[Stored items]
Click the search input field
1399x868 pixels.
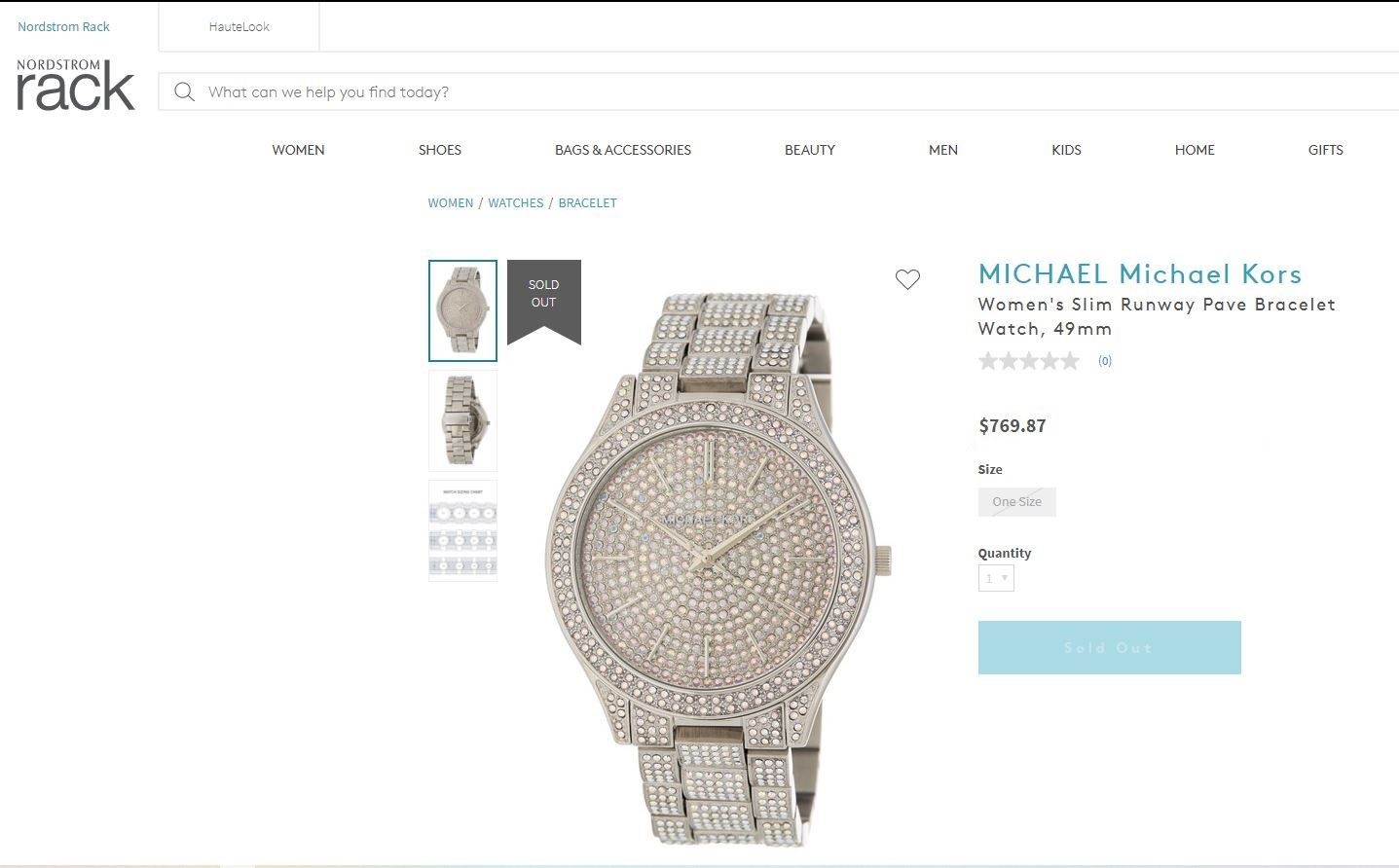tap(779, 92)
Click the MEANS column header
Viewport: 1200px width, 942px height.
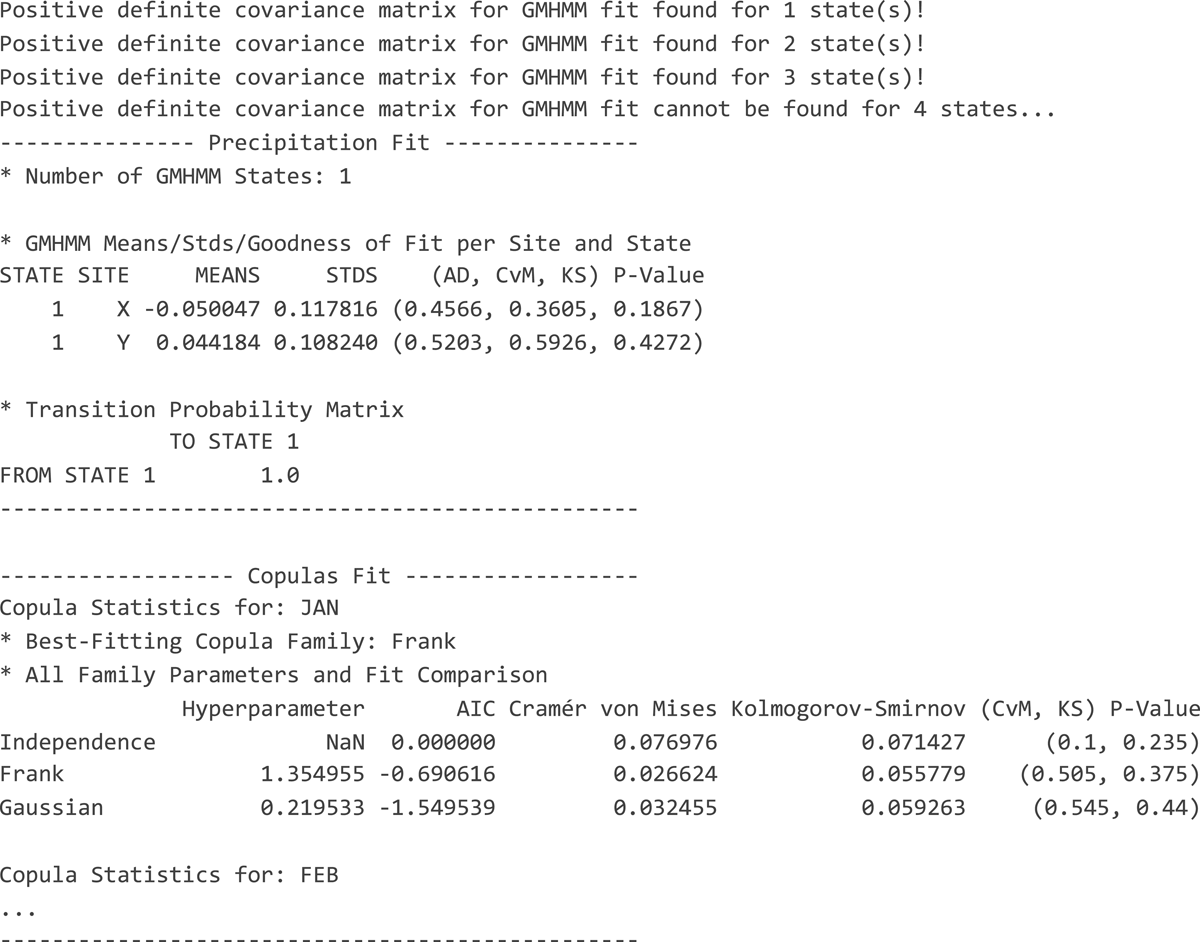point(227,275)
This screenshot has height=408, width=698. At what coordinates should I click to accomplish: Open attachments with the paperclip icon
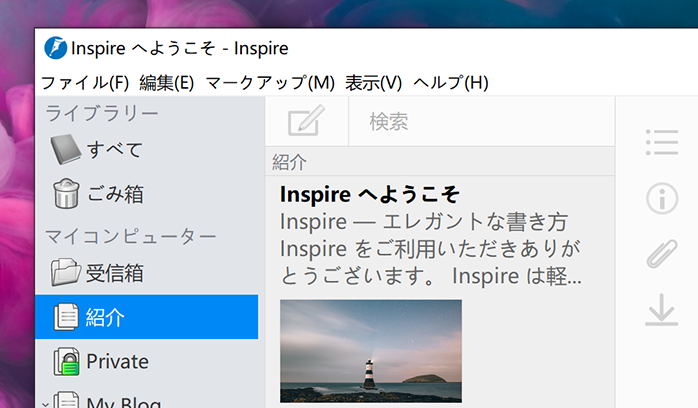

**ACTIVITY**
Copy out every entry above, character for character, excluding pictures.

**ANSWER SPACE**
Click the search input field
1399x868 pixels.
tap(779, 92)
Click the MEANS column header
Viewport: 1200px width, 942px height.
point(227,275)
This screenshot has height=408, width=698. At what coordinates should I click to accomplish: Open attachments with the paperclip icon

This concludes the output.